> [Work request] Whenever a line below includes the string "agent", show it.

Exercise input: Begin

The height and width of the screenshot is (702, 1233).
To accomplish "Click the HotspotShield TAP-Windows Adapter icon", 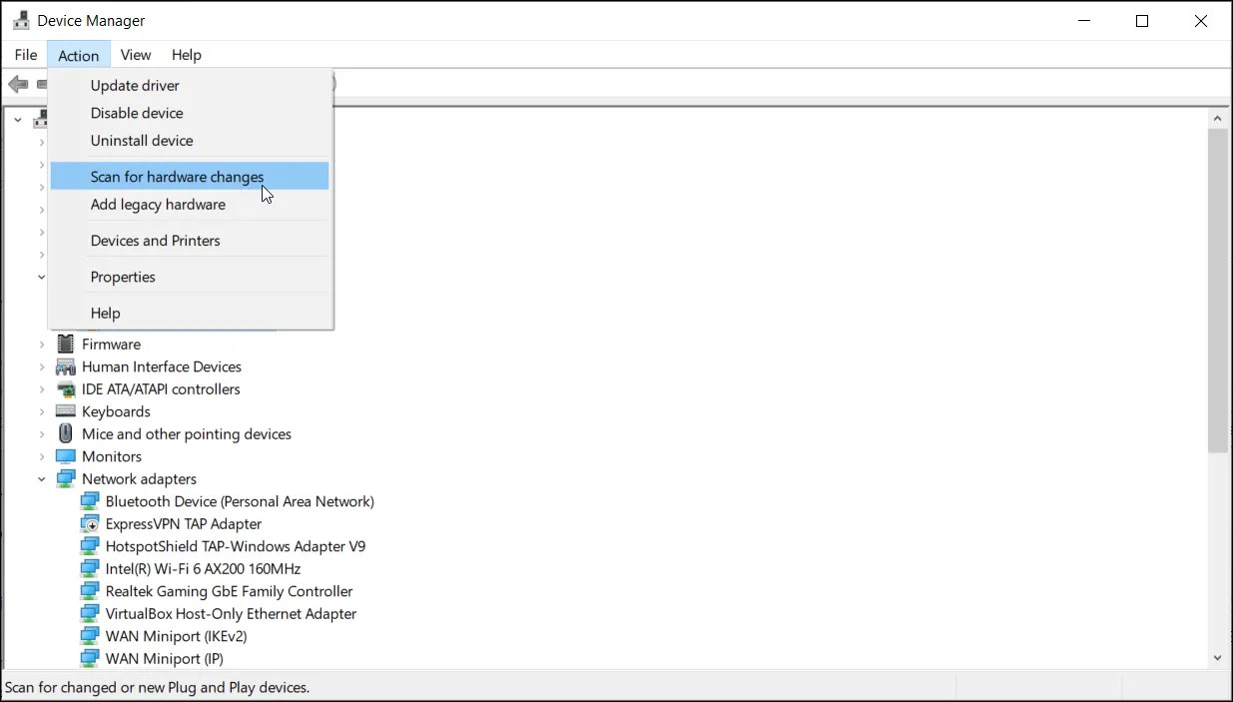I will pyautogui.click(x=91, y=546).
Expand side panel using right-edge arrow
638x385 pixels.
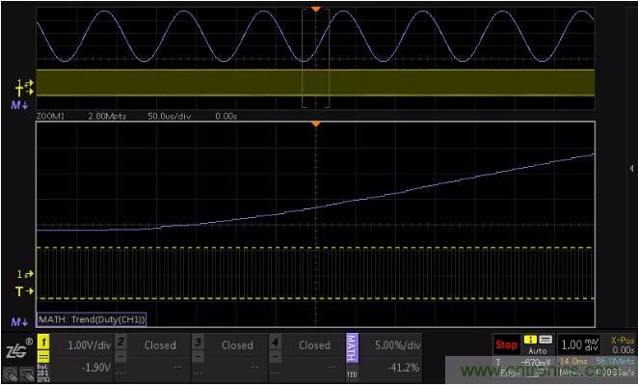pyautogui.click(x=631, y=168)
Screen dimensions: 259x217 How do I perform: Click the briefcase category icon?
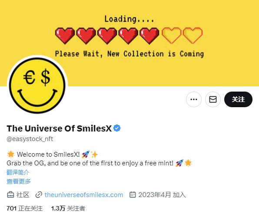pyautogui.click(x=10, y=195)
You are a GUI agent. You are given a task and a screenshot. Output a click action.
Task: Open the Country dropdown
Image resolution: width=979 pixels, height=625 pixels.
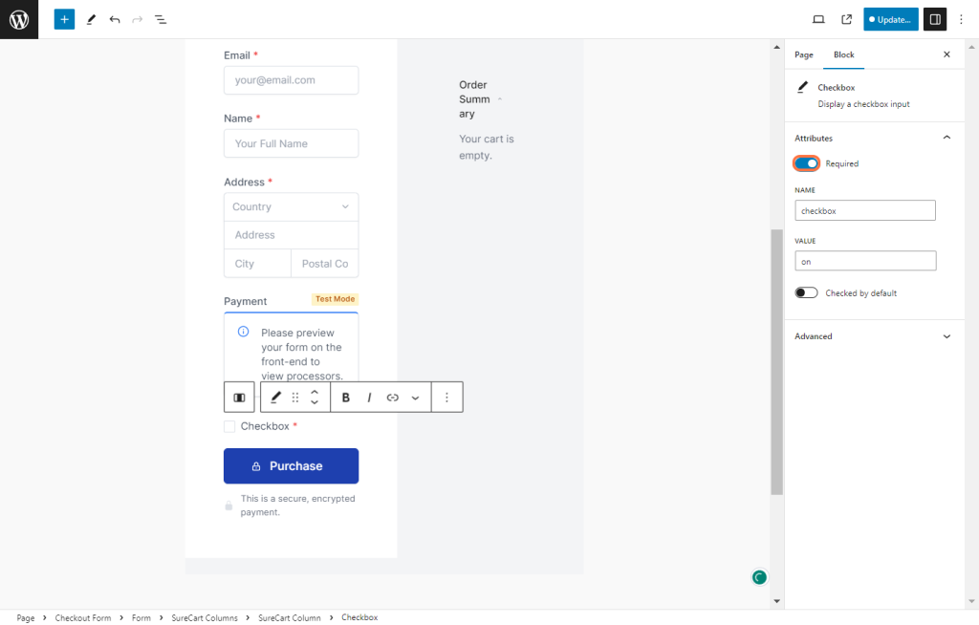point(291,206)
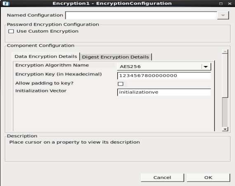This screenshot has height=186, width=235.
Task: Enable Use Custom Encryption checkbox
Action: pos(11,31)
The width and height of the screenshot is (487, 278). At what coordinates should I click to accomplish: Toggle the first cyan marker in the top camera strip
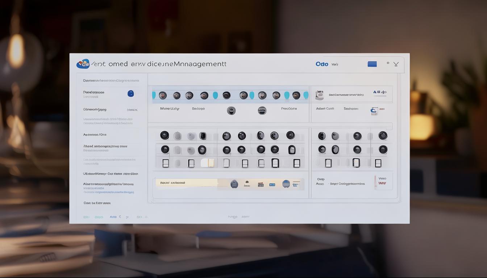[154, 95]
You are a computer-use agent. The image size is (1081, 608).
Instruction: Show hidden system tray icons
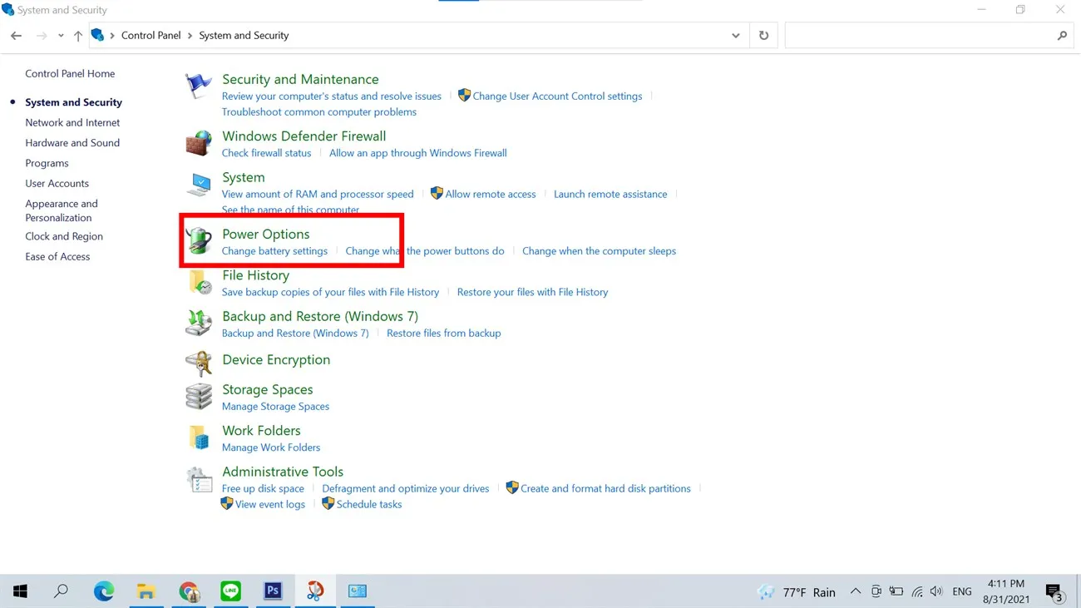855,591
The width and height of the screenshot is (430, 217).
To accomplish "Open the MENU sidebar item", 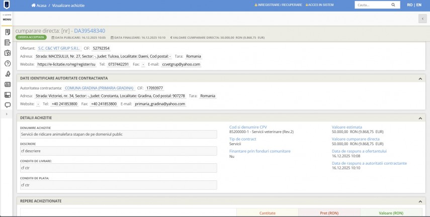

Exercise input: End

> [Reply to the task]
You are a GUI agent. You are given a task and a screenshot. Output a click action.
You are a computer-use agent. The image size is (1081, 608).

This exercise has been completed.